The most faced challenges by females when starting a business in descending order are:
- Lack of financial institutions
- Economic conditions
- Challenges related to Libyan awareness & culture
- Lack of financial management skills
With regards to municipalities, the study reported that the top two challenges faced by entrepreneurs in Tripoli, Benghazi, Derna, and Sabha (i.e. lack of financial institutions and economic conditions) were similar to a large extent. However, there were some discrepancies among municipalities regarding the third and fourth-ranked challenges. These discrepancies are demonstrated as follows:
- Compared to Tripoli, Sabha, and Derna, Benghazi-based entrepreneurs face slightly more difficulties related to awareness and culture; as it was the third most selected challenge by the respondents in Benghazi.
- The lack of financial management skills challenge was the third most selected challenge by entrepreneurs in Sebha, while it ranked sixth in Tripoli, Derna, and Benghazi.
Most Promising Sectors to Start a Business in Libya
The survey said studying market trends and identifying the sectors that offer good potential for growth are crucial first steps in the process of creating and developing new businesses. Hence, survey participants were asked to select their most preferred sectors out of a list of 20 sectors that are pivotal in shaping the future of our world.
Based on the results of the survey, 7 sectors were identified as top sectors that hold promise for starting and growing businesses in Libya.

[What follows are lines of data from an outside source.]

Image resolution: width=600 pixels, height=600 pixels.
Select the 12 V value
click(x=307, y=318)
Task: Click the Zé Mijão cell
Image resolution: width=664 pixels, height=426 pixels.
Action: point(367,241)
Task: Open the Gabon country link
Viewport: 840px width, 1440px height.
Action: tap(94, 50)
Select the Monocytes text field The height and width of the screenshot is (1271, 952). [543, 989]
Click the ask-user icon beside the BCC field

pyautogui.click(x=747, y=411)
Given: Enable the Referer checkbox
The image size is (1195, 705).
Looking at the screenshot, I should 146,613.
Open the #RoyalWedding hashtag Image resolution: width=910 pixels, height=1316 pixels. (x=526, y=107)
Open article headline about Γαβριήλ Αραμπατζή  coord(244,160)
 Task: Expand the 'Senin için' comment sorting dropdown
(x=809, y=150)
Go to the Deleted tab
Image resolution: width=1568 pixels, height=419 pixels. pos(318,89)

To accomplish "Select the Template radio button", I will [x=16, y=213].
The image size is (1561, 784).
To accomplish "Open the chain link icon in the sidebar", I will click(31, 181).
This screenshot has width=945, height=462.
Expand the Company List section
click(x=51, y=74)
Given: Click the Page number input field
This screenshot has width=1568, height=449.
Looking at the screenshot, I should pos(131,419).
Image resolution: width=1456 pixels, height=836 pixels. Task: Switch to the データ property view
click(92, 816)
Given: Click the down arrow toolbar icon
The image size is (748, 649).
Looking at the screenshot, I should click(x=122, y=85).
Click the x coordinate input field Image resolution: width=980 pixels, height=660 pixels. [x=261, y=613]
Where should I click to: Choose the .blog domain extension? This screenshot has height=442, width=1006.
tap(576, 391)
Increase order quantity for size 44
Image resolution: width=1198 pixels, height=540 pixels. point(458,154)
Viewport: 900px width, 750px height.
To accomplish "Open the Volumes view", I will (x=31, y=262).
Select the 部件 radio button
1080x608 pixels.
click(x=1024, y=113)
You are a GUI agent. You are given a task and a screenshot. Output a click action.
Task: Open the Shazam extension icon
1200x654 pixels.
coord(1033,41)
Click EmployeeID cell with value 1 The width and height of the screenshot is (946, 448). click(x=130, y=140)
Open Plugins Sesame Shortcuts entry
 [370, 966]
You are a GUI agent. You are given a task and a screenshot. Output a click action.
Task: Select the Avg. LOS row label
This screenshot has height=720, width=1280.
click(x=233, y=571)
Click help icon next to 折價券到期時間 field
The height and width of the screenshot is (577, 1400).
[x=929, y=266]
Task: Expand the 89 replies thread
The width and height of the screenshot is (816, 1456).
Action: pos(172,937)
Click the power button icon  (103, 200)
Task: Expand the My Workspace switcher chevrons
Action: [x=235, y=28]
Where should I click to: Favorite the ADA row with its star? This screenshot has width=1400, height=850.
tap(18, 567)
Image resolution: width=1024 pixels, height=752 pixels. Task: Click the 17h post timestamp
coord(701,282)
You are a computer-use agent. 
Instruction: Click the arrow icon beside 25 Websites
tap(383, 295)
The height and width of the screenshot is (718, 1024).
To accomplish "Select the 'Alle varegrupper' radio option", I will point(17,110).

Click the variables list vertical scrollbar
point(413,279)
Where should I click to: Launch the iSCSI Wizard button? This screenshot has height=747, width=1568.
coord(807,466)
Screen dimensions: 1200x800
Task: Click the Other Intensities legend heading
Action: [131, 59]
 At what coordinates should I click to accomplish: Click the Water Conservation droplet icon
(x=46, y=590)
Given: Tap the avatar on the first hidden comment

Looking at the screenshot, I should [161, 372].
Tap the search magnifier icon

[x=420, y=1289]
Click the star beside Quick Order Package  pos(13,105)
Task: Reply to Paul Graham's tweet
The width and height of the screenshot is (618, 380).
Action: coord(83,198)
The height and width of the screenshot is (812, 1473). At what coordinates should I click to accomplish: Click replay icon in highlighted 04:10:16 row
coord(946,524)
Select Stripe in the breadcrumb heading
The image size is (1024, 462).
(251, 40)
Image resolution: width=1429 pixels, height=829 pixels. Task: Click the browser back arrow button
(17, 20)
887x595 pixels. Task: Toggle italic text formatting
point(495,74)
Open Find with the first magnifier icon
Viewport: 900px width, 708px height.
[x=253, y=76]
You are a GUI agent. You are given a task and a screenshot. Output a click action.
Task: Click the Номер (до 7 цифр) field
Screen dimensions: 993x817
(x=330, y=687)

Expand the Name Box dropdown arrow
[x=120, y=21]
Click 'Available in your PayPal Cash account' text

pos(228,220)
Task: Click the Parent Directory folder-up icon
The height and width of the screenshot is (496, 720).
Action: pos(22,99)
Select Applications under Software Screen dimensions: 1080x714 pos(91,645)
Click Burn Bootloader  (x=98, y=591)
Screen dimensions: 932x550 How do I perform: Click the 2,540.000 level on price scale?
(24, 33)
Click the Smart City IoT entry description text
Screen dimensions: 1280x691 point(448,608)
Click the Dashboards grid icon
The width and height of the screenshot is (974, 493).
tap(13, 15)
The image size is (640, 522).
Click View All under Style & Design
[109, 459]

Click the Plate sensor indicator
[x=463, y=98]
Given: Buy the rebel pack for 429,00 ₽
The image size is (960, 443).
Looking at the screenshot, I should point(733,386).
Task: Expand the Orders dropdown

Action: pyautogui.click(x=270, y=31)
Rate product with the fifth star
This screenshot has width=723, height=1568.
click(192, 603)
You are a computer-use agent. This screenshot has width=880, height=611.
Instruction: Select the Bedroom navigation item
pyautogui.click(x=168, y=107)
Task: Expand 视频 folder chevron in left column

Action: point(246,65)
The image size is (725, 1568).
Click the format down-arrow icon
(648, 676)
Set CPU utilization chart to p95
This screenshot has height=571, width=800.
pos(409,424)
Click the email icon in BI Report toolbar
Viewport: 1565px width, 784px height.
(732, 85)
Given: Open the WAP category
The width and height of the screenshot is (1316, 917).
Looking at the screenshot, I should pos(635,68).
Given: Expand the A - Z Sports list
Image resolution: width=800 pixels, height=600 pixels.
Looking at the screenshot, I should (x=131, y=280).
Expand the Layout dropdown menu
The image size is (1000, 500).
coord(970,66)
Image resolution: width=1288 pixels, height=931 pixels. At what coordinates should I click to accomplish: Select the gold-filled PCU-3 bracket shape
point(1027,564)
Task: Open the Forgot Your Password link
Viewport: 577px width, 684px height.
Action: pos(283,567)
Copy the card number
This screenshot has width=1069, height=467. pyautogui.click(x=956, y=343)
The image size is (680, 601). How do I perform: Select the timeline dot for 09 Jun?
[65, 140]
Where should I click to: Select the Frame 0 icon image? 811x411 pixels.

The top preferred sectors to start a business are as follows:
- Information and Communication Technologies
- Agriculture and Livestock
- Real estate
Respondents’ top selected sectors, the survey reported, were influenced by factors such as market needs, local economy, social and technological developments, and changes in demand and supply.
On a municipality level, sectors that have the highest scores and are common in Tripoli, Benghazi, Sebha and Derna are e-commerce and Marketing.
Some dissimilarities between different municipalities include:
- The Agriculture and Livestock sector is relatively more attractive for Libyans in Sebha, unlike other municipalities.
- The same goes for the Manufacturing and ICT sectors in (Unlike other municipalities, the Manufacturing sector comes in the fourth rank and ICT comes in the third rank in Tripoli)
- Unlike other municipalities, the Education sector comes in the third rank and Manufacturing comes in the fourth rank in Benghazi and Derna.
As for discrepancies on the gender level, the most selected sectors by females only are Education, E-commerce, Marketing, Wellness & Lifestyle, and Manufacturing.
The Deraya survey concluded that Libya’s high entrepreneurship readiness score suggests that while it possesses fertile ground for fostering entrepreneurship, ongoing efforts to nurture and sustain this environment are crucial to further enhance the readiness and success of budding entrepreneurs in the country.
Promoting an entrepreneurial culture from an early age, it adds, offering education in new technologies, facilitating access to financing, and creating support networks, such as mentoring programmes and collaborative workspaces are recommended to fast-track Libya’s entrepreneurial ecosystem development.